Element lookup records

──────

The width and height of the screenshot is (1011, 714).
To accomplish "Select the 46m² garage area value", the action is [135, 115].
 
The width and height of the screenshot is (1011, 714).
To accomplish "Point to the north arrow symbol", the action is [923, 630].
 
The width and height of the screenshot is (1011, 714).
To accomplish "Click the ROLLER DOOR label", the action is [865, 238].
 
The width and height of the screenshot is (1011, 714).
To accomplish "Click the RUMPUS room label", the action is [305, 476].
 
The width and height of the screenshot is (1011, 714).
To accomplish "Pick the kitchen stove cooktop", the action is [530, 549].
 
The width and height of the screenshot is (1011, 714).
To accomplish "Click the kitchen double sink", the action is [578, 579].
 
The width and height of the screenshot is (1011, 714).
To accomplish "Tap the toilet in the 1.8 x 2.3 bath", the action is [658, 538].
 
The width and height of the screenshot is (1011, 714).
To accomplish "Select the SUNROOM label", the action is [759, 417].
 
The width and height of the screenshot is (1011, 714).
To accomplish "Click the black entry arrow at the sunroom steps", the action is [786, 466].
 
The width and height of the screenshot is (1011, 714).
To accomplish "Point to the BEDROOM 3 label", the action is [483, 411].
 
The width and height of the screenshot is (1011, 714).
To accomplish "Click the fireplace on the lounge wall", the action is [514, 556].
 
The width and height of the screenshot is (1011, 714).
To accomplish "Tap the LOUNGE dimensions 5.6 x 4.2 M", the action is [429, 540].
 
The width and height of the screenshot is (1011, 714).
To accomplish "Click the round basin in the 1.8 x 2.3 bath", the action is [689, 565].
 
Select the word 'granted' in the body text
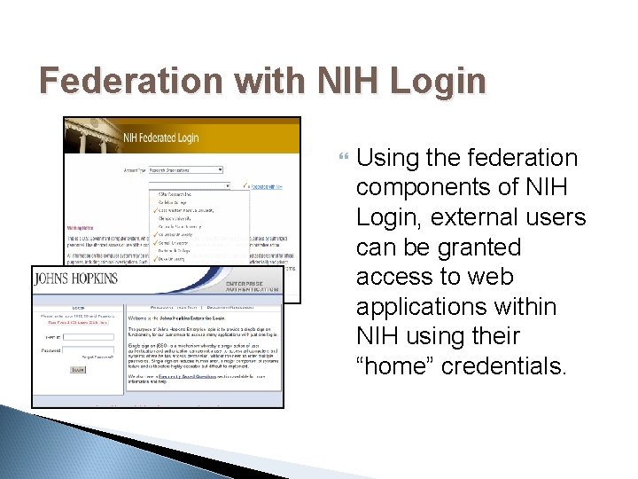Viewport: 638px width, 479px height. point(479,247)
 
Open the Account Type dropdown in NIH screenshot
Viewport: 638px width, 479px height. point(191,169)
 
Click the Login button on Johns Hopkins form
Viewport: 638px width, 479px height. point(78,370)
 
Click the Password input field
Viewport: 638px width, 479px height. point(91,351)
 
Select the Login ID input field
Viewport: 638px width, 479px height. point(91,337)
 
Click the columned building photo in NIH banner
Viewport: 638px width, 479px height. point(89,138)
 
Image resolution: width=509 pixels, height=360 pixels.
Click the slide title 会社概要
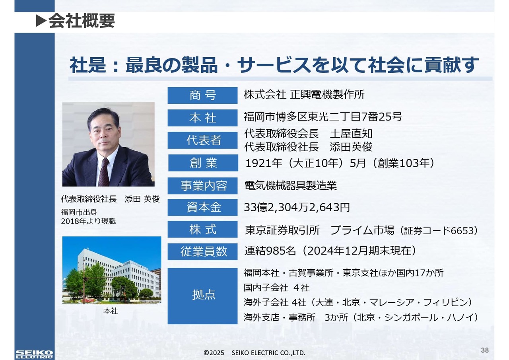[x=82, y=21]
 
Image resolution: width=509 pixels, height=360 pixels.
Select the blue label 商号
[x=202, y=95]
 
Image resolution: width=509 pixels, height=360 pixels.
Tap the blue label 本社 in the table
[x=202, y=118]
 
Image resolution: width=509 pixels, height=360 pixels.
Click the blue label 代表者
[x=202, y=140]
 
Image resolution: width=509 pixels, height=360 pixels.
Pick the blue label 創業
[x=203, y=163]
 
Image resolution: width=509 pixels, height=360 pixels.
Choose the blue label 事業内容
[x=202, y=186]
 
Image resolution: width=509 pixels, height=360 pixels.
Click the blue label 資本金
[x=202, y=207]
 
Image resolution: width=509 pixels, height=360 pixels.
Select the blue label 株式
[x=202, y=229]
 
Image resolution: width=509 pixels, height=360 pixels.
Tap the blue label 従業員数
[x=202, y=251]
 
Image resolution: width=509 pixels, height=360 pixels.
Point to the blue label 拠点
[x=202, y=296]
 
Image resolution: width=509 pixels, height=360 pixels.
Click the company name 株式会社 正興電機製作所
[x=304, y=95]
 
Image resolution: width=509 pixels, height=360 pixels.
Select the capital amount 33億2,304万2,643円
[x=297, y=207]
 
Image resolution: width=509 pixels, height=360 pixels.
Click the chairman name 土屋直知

──────

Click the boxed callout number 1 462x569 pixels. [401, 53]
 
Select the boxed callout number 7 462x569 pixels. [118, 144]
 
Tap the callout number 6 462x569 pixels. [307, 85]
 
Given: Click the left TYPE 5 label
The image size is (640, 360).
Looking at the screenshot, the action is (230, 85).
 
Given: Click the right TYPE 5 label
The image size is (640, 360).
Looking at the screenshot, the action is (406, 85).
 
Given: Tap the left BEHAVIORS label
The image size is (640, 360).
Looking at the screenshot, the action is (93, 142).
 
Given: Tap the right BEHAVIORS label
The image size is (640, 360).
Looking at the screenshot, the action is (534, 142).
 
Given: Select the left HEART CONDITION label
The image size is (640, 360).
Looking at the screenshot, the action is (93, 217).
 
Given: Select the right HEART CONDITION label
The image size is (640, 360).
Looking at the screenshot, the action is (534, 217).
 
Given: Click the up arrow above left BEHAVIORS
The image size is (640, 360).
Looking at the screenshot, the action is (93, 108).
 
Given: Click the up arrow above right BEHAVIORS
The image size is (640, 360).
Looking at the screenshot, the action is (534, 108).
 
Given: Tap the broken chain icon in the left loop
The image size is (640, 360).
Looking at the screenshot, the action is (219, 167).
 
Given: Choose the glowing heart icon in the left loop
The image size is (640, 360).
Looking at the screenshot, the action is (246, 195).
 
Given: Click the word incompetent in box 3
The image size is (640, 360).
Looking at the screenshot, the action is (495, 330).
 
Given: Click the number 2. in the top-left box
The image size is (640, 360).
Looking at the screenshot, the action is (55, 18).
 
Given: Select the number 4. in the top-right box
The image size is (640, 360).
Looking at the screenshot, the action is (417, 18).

──────

§ **Your goal**: Lay out the entries above as a numbered list with blank lines dropped, starting at the line that contains "Click the Login button on Johns Hopkins form" and stopping after the line that contains "Viewport: 638px width, 479px height. point(91,337)".

§ **Solution to this problem**:
1. Click the Login button on Johns Hopkins form
2. Viewport: 638px width, 479px height. point(78,370)
3. Click the Password input field
4. Viewport: 638px width, 479px height. point(91,351)
5. Select the Login ID input field
6. Viewport: 638px width, 479px height. point(91,337)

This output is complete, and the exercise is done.